AIM OF THE EXERCISE — Within the data below, find the string "account" and return each line where it occurs.

DATASET RECORDS —
_ _ _ _ _ _ _

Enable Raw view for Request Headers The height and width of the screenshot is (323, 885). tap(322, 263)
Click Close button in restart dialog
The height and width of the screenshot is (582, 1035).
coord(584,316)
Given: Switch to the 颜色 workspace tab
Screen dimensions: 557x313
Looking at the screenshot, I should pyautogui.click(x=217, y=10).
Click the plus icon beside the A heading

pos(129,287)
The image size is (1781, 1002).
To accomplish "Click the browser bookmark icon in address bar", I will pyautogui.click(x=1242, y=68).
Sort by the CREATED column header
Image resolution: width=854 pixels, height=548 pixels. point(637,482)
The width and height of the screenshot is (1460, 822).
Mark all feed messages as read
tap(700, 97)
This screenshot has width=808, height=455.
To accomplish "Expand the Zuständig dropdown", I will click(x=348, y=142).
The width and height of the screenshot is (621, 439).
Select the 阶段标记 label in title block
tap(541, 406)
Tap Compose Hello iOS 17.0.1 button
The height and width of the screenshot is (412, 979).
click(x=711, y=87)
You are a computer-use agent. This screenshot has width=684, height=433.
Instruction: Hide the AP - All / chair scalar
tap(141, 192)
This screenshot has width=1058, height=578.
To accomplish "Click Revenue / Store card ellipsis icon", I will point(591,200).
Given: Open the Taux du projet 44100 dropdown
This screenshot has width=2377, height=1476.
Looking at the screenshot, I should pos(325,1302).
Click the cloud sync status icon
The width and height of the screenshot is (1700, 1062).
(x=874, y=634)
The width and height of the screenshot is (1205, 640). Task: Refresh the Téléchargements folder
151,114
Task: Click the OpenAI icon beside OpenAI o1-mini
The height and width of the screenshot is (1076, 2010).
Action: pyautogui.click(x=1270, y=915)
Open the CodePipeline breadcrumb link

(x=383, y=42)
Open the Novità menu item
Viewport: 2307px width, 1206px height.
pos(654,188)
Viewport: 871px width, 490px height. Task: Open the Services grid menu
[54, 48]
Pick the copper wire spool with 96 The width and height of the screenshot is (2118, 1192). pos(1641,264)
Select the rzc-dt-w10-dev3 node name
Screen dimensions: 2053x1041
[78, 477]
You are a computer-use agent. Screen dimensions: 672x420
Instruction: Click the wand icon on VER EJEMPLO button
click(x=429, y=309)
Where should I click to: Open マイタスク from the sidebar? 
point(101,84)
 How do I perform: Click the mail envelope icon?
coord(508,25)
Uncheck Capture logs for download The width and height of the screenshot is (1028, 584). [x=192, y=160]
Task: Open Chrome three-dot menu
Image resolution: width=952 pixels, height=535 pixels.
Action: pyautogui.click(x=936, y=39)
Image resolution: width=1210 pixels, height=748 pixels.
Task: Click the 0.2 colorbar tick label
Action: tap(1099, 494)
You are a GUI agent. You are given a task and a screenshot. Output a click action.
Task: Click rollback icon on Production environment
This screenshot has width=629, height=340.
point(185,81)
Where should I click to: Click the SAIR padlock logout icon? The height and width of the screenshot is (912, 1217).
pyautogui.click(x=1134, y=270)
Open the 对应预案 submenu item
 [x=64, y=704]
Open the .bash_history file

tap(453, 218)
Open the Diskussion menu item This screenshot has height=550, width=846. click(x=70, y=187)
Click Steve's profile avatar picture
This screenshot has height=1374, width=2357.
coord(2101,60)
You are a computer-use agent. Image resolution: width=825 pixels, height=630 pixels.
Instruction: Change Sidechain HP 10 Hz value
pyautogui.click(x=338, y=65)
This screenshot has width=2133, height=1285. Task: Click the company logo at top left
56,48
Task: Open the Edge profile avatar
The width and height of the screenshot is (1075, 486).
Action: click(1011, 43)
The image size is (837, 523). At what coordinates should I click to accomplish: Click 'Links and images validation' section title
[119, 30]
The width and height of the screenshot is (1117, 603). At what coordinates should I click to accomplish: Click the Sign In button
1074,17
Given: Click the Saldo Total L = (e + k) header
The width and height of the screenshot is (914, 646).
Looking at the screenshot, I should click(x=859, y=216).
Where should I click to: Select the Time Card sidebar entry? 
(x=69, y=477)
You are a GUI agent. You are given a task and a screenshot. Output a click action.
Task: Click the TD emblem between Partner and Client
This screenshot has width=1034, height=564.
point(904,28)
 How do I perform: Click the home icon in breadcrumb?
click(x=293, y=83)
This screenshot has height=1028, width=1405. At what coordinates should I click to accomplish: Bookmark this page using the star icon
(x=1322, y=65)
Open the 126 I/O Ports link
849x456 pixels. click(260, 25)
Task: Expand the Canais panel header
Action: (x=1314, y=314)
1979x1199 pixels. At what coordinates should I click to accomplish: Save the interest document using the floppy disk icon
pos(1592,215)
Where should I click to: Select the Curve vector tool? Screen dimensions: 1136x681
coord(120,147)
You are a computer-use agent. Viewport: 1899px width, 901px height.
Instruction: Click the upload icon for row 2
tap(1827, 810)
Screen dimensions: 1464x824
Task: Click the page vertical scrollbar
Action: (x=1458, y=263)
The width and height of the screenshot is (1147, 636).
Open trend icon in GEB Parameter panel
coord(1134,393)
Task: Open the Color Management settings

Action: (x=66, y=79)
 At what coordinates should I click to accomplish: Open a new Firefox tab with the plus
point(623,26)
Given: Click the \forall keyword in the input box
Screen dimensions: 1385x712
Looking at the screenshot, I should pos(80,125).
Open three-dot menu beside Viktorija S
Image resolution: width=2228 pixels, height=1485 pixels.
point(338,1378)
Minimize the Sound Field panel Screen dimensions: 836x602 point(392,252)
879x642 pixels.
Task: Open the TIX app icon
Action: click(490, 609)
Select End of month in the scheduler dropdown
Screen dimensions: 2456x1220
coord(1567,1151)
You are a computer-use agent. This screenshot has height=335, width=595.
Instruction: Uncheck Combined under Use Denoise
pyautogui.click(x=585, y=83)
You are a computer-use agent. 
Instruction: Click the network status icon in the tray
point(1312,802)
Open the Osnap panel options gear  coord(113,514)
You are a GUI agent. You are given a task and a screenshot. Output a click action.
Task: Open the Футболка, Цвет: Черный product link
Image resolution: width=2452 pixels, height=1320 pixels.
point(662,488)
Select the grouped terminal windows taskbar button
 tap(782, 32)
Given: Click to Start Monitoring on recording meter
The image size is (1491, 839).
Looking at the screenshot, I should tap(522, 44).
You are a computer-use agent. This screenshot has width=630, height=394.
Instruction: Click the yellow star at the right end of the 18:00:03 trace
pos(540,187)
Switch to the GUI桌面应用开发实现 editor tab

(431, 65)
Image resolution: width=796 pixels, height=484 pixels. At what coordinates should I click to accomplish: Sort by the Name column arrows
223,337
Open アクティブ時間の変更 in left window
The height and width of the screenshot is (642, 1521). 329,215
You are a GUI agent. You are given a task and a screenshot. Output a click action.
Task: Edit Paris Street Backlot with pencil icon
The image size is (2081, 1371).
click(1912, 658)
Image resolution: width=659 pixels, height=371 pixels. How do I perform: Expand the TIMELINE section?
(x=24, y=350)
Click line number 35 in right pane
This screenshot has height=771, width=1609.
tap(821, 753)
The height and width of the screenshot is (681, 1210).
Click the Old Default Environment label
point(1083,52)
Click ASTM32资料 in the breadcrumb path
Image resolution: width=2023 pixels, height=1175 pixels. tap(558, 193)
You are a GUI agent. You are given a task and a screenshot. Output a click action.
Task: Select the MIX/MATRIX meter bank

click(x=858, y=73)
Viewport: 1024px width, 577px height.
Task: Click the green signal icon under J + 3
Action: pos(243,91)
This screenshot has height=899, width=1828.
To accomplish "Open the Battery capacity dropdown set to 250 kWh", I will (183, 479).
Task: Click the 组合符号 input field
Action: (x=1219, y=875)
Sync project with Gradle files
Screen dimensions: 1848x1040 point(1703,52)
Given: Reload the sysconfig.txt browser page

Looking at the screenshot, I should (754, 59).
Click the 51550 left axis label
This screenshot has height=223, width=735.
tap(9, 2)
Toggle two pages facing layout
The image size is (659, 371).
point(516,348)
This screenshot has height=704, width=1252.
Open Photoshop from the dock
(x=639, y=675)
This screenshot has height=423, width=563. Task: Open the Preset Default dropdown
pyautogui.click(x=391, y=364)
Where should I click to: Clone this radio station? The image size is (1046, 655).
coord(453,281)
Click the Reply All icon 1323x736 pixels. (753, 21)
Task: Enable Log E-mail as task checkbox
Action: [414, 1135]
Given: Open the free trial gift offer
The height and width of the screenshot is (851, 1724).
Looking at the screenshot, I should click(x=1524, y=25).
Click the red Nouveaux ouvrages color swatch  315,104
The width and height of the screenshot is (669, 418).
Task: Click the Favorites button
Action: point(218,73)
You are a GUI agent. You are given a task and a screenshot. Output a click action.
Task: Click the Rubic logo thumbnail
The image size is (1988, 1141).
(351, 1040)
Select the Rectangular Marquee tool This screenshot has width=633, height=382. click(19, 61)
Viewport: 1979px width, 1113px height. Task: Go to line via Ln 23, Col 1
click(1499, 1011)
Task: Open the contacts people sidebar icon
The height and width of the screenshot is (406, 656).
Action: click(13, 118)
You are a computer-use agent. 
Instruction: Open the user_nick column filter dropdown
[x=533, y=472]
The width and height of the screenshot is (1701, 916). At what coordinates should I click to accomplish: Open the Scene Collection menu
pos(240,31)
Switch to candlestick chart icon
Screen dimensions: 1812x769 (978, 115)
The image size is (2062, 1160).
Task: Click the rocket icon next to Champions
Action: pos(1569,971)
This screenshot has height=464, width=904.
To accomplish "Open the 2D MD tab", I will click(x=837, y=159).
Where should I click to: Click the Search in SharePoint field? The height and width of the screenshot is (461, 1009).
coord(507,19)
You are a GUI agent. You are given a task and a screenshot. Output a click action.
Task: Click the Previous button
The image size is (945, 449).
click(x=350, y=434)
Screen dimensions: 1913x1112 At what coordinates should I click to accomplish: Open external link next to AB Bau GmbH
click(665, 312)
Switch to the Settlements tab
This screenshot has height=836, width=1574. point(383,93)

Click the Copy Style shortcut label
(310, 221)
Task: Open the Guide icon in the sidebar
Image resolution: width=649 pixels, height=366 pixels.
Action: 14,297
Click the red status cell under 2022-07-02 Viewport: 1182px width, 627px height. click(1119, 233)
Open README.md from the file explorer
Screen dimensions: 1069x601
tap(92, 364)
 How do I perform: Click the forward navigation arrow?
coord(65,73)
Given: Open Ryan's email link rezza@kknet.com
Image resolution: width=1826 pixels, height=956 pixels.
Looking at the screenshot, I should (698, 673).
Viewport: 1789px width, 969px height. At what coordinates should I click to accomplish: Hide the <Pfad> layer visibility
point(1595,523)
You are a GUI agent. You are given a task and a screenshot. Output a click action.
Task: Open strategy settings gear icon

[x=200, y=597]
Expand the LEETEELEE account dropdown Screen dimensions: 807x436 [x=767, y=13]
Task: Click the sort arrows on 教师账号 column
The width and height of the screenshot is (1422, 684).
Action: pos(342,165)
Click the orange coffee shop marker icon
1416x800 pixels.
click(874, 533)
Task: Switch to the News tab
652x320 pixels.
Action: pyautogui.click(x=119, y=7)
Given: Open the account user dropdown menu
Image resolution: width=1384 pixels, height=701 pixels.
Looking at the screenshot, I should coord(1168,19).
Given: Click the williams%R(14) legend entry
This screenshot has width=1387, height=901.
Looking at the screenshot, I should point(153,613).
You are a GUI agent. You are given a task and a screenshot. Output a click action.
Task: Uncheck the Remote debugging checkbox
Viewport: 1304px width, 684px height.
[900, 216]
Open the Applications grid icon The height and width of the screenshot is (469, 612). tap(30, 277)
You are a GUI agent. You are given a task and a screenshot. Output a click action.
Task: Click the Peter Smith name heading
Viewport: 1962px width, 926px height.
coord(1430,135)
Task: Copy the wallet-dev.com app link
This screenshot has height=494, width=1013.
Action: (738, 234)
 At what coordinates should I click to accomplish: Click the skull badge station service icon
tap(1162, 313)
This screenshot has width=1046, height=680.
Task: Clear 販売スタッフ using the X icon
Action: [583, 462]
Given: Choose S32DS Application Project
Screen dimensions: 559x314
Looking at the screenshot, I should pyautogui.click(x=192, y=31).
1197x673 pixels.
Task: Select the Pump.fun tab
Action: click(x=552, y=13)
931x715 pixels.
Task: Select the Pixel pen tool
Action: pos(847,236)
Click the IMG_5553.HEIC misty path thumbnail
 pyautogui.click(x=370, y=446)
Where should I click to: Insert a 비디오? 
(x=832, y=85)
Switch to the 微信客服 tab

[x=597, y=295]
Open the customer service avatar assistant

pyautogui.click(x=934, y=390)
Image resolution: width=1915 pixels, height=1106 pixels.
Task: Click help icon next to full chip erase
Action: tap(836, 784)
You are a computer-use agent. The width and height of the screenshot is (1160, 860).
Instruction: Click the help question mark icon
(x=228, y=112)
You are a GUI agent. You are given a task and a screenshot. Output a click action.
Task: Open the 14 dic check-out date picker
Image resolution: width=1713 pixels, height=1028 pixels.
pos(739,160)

_ _ _ _ _ _ _

TASK OUTPUT —
Expand the LEETEELEE account dropdown Screen dimensions: 807x436 [x=767, y=13]
Given: Open the account user dropdown menu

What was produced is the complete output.